Formato: Online Artículo Texto
Lenguaje:English
Publicado: Elsevier 2018
Materias:
Acceso en línea:https://www.ncbi.nlm.nih.gov/pmc/articles/PMC6205403/
https://www.ncbi.nlm.nih.gov/pubmed/30380519
http://dx.doi.org/10.1016/j.nicl.2018.10.016
Descripción
Sumario:BACKGROUND: Implantation of deep brain stimulation (DBS) electrodes for the treatment of involuntary movement disorders, such as Parkinson's disease, routinely relies on the use of intraoperative electrophysiological confirmation to identify the optimal therapeutic target in the brain. However, only a few options exist to visualize the relative anatomic localization of intraoperative electrophysiological recordings with respect to post-operative imaging.
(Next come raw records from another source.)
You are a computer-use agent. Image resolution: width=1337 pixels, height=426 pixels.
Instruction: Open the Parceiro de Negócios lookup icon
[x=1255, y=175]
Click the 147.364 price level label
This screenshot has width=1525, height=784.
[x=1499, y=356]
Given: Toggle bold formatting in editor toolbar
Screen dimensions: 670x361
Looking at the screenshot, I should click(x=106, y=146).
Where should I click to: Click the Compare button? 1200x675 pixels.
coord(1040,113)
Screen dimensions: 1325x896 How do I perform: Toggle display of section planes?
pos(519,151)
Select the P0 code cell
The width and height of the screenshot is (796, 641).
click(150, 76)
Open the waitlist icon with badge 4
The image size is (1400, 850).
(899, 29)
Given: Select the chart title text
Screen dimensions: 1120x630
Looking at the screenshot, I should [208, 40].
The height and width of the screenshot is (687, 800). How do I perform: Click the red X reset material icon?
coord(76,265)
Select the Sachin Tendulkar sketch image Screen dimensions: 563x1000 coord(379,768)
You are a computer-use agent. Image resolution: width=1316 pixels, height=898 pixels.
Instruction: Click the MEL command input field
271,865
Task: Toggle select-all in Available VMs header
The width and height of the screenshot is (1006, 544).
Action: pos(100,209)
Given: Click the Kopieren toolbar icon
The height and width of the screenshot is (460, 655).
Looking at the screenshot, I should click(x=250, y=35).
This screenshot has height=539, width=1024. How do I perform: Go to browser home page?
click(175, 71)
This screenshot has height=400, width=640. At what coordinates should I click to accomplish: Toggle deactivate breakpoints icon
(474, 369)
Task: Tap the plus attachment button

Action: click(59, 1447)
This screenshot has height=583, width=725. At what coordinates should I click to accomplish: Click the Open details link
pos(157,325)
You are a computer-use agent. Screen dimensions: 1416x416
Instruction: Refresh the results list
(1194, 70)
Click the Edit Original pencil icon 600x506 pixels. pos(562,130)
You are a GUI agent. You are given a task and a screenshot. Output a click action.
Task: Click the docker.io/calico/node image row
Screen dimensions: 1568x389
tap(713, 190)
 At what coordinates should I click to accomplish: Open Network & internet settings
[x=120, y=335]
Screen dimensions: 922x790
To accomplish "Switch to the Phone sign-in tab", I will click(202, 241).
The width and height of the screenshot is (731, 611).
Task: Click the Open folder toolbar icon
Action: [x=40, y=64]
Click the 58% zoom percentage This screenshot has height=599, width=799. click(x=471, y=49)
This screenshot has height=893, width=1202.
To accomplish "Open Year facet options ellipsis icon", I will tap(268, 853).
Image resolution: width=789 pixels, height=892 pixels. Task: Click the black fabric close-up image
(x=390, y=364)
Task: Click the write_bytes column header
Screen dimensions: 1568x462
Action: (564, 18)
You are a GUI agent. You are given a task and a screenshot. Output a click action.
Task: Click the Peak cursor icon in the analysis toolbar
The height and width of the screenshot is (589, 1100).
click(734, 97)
We have developed a novel processing pipeline to visualize intraoperative electrophysiological signals registered to post-operative neuroanatomical imaging. NEW METHOD: We developed a processing pipeline built on the use of ITK-SNAP and custom MATLAB scripts to visualize the anatomical localization of intraoperative electrophysiological recordings mapped onto the post-operative MRI following implantation of DBS electrodes. This method combines the user-defined relevant electrophysiological parameters measured during the surgery with a manual segmentation of the DBS electrode from post-operative MRI; mapping the microelectrode recording (MER) depths along the DBS lead track. RESULTS: We demonstrate the use of our processing pipeline on data from Parkinson's disease patients undergoing DBS implantation targeted to the subthalamic nucleus (STN). The primary processing components of the pipeline are: extrapolation of the lead wire and alignment of intraoperative electrophysiology. CONCLUSION: We describe the use of a processing pipeline to aid clinicians and researchers engaged in deep brain stimulation work to correlate and visualize the intraoperative recording data with the post-operative DBS trajectory.